There are a number of other problems with the blog besides misleading stats, though--such as missing the full story. Take this post last month reveling how Stephen Strasburg's change-up is unhittable. That's true, according to the stats Greenberg cites. But the chart within the post also notes that batters, at the time, were hitting .345 against his four-seam fastball and slugging .700 against his slider. If the seeming goal of the "Fancy Stats" blog is to look for the truth through stats and data, isn't something that deserves at least a mention in the story--and, really, shouldn't be the focus of the story along with the unhittable changeup?

Then there's the weekly fantasy baseball posts, not by Greenberg but by Collin Hager. One of the best posts on Fancy Stats in its first few weeks was one by Greenberg debunking the Thor hockey rating system, a system which claimed to find that neither Sidney Crosby nor Alex Ovechkin were among the best 150 players in the NHL (while Troy Brouwer was seventh!). And yet every week, the blog carries Hager's posts using his HVaC fantasy baseball ranking system which incldes a link to an explanation of Hager's system but no link to his rankings. After googling a little, I found his rankings, and they're a little odd--Troy Tulowitzki, who is hitting .400 with 12 home runs, is ranked as the 13th best shortstop in MLB and the 85th player in baseball. Why? Because he doesn't steal enough bases, and fantasy players need their shortstop to be strong in that category. Really, that's the reason. That doesn't mean the rankings are useless, but shouldn't the reader know about this kind of oddity in his system without googling? And is a system ranking the guy who has been the best player in baseball this year so low really an effective system? (Asdrubel Cabrera is on my fantasy team and he's ranked higher than Tulowitzki in this system. I have Cabrera on my fantasy team, and he'd have to have 200 stolen bases this season to be worth anything close to what Tulowitzki is worth.)

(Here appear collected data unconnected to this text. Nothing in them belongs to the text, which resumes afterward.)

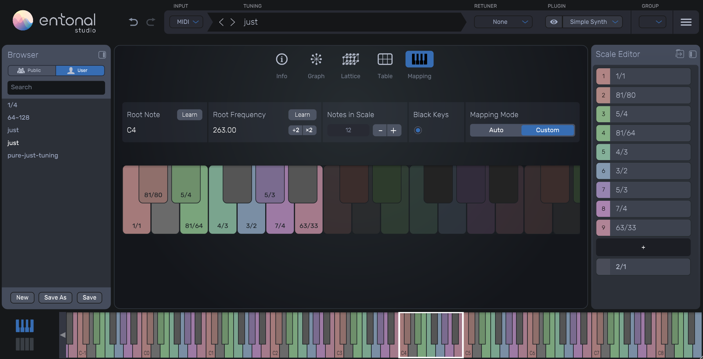The height and width of the screenshot is (359, 703).
Task: Open the Info view
Action: pos(281,65)
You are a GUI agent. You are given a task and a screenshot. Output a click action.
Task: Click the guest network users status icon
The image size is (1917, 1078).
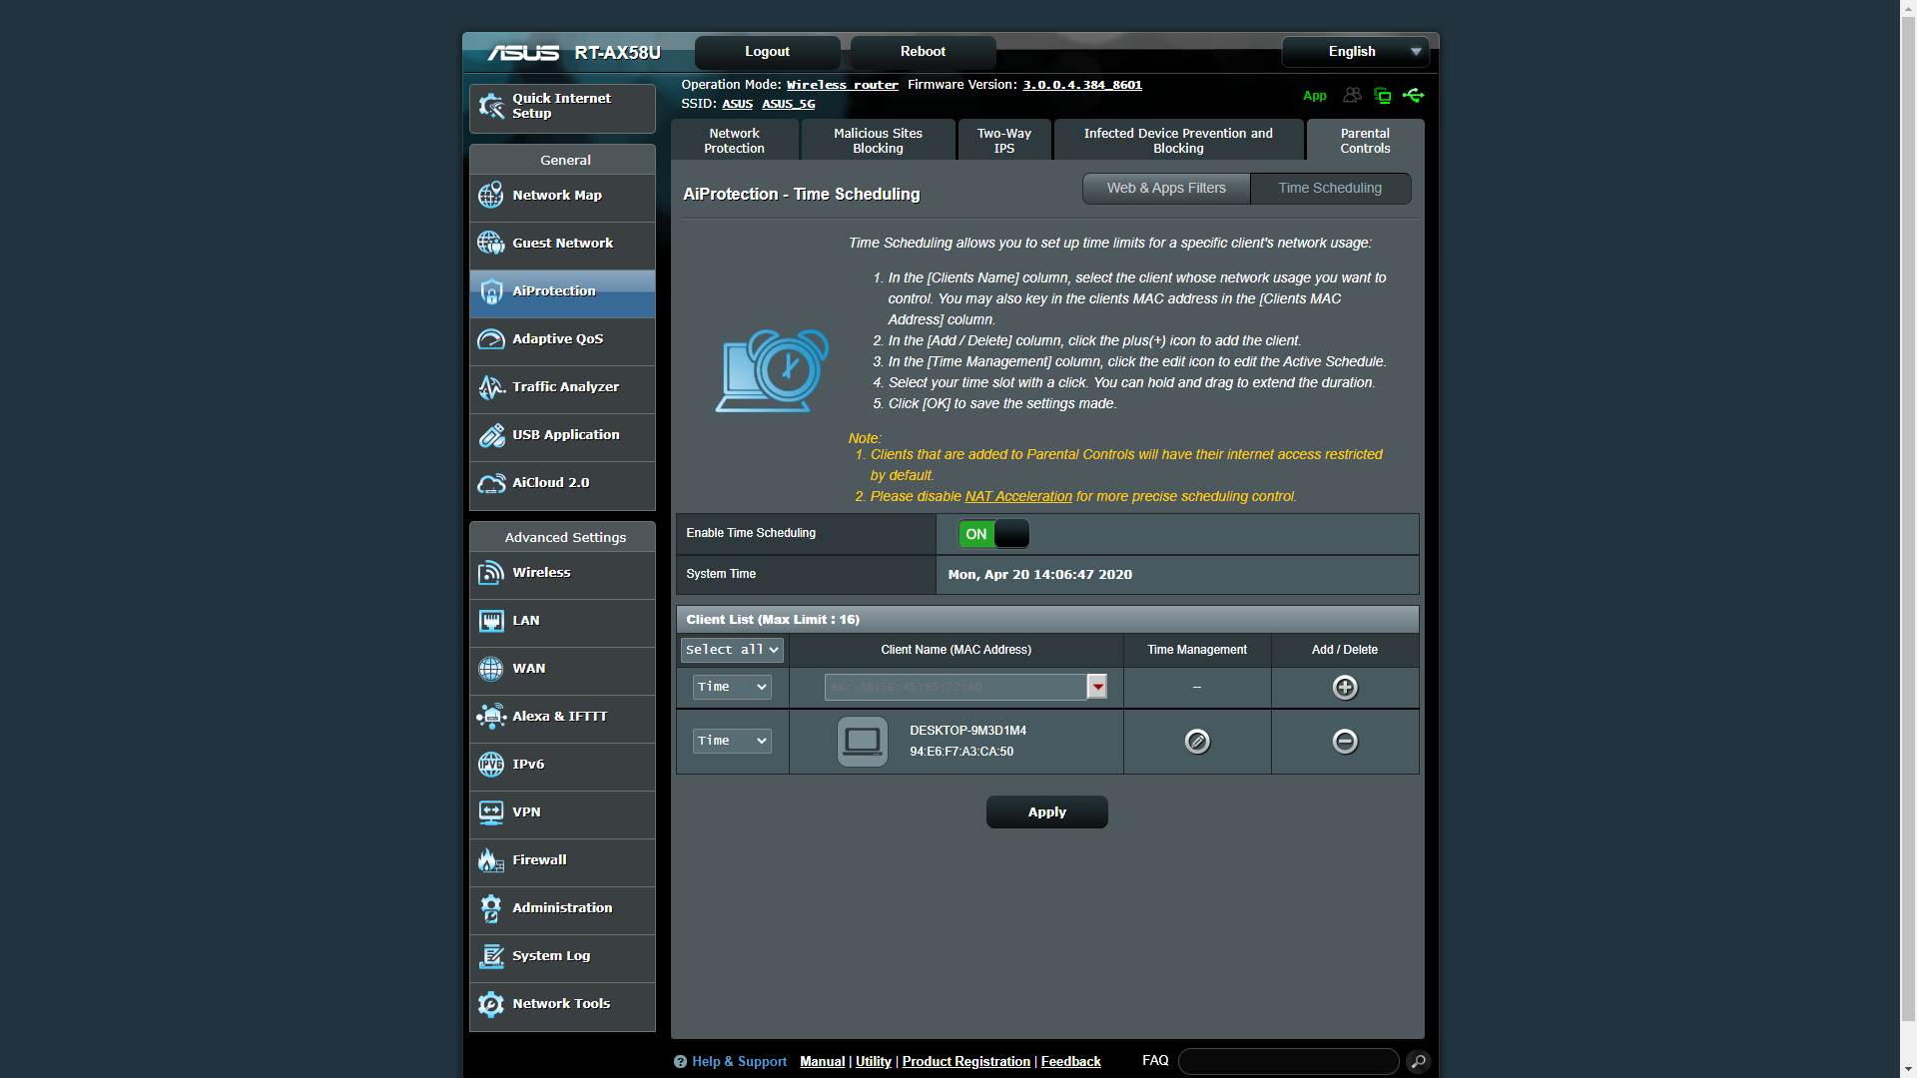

Perhaps the most distressing and disturbing thing about the Fancy Stats blog, though, is that its primary author doesn't seem to care that his statistics are misleading or taken out of context. When a commenter (not me) asked below the Google Trends post about the Wizards and Caps whether the numbers would be different if the Caps were in the playoffs this year, Greenberg actually told him to figure it out for himself:
"Sure, you can pull up any years in Google Trends. It is available to public. Let me know what you find."
The author of the "Fancy Stats" blog may not have any interest in whether his claims are actually supported by the statistics he's using. But shouldn't there be an editor at the Post who can make sure that the "Fancy Stats" blog is using statistics correctly, so readers aren't being misled?